Format the lines from the very first one through the line containing "Click バックアップを復元... button" as a Markdown table, leaving out blank lines. Use two columns, Row and Line.

Entries on locating words and elements
____
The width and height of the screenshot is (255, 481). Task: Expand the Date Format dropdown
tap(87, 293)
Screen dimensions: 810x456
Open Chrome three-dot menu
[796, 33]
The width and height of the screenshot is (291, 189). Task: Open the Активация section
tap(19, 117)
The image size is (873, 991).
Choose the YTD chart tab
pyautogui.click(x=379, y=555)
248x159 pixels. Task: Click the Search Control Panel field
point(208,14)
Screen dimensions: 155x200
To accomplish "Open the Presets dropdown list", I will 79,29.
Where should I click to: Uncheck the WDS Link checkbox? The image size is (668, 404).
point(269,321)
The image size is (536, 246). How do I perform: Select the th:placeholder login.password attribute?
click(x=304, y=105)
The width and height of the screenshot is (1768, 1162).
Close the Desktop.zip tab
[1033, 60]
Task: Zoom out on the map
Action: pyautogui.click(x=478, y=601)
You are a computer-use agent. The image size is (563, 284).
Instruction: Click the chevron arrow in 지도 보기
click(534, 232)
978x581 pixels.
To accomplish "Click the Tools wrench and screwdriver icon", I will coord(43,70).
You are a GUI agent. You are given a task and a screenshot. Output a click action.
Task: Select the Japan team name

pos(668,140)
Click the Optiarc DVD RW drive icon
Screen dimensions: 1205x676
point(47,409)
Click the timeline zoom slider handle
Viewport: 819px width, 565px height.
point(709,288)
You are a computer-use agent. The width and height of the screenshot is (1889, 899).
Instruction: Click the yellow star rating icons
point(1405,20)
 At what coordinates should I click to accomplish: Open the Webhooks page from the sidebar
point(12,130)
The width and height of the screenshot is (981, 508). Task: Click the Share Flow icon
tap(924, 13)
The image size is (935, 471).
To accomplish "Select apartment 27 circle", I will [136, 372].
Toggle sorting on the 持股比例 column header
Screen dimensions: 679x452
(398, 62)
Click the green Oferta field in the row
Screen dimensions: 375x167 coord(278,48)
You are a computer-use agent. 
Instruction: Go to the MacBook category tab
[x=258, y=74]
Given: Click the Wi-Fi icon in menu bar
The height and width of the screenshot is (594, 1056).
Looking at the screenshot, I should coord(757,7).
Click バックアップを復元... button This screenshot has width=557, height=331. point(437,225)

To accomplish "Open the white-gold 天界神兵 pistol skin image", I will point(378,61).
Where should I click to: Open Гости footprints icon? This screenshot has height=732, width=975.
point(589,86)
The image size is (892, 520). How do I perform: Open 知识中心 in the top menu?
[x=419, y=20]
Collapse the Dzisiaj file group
____
> **Written solution**:
| Row | Line |
|---|---|
| 1 | The width and height of the screenshot is (255, 481). Task: Expand the Date Format dropdown |
| 2 | tap(87, 293) |
| 3 | Screen dimensions: 810x456 |
| 4 | Open Chrome three-dot menu |
| 5 | [796, 33] |
| 6 | The width and height of the screenshot is (291, 189). Task: Open the Активация section |
| 7 | tap(19, 117) |
| 8 | The image size is (873, 991). |
| 9 | Choose the YTD chart tab |
| 10 | pyautogui.click(x=379, y=555) |
| 11 | 248x159 pixels. Task: Click the Search Control Panel field |
| 12 | point(208,14) |
| 13 | Screen dimensions: 155x200 |
| 14 | To accomplish "Open the Presets dropdown list", I will 79,29. |
| 15 | Where should I click to: Uncheck the WDS Link checkbox? The image size is (668, 404). |
| 16 | point(269,321) |
| 17 | The image size is (536, 246). How do I perform: Select the th:placeholder login.password attribute? |
| 18 | click(x=304, y=105) |
| 19 | The width and height of the screenshot is (1768, 1162). |
| 20 | Close the Desktop.zip tab |
| 21 | [1033, 60] |
| 22 | Task: Zoom out on the map |
| 23 | Action: pyautogui.click(x=478, y=601) |
| 24 | You are a computer-use agent. The image size is (563, 284). |
| 25 | Instruction: Click the chevron arrow in 지도 보기 |
| 26 | click(534, 232) |
| 27 | 978x581 pixels. |
| 28 | To accomplish "Click the Tools wrench and screwdriver icon", I will coord(43,70). |
| 29 | You are a GUI agent. You are given a task and a screenshot. Output a click action. |
| 30 | Task: Select the Japan team name |
| 31 | pos(668,140) |
| 32 | Click the Optiarc DVD RW drive icon |
| 33 | Screen dimensions: 1205x676 |
| 34 | point(47,409) |
| 35 | Click the timeline zoom slider handle |
| 36 | Viewport: 819px width, 565px height. |
| 37 | point(709,288) |
| 38 | You are a computer-use agent. The width and height of the screenshot is (1889, 899). |
| 39 | Instruction: Click the yellow star rating icons |
| 40 | point(1405,20) |
| 41 |  At what coordinates should I click to accomplish: Open the Webhooks page from the sidebar |
| 42 | point(12,130) |
| 43 | The width and height of the screenshot is (981, 508). Task: Click the Share Flow icon |
| 44 | tap(924, 13) |
| 45 | The image size is (935, 471). |
| 46 | To accomplish "Select apartment 27 circle", I will [136, 372]. |
| 47 | Toggle sorting on the 持股比例 column header |
| 48 | Screen dimensions: 679x452 |
| 49 | (398, 62) |
| 50 | Click the green Oferta field in the row |
| 51 | Screen dimensions: 375x167 coord(278,48) |
| 52 | You are a computer-use agent.  |
| 53 | Instruction: Go to the MacBook category tab |
| 54 | [x=258, y=74] |
| 55 | Given: Click the Wi-Fi icon in menu bar |
| 56 | The height and width of the screenshot is (594, 1056). |
| 57 | Looking at the screenshot, I should coord(757,7). |
| 58 | Click バックアップを復元... button This screenshot has width=557, height=331. point(437,225) |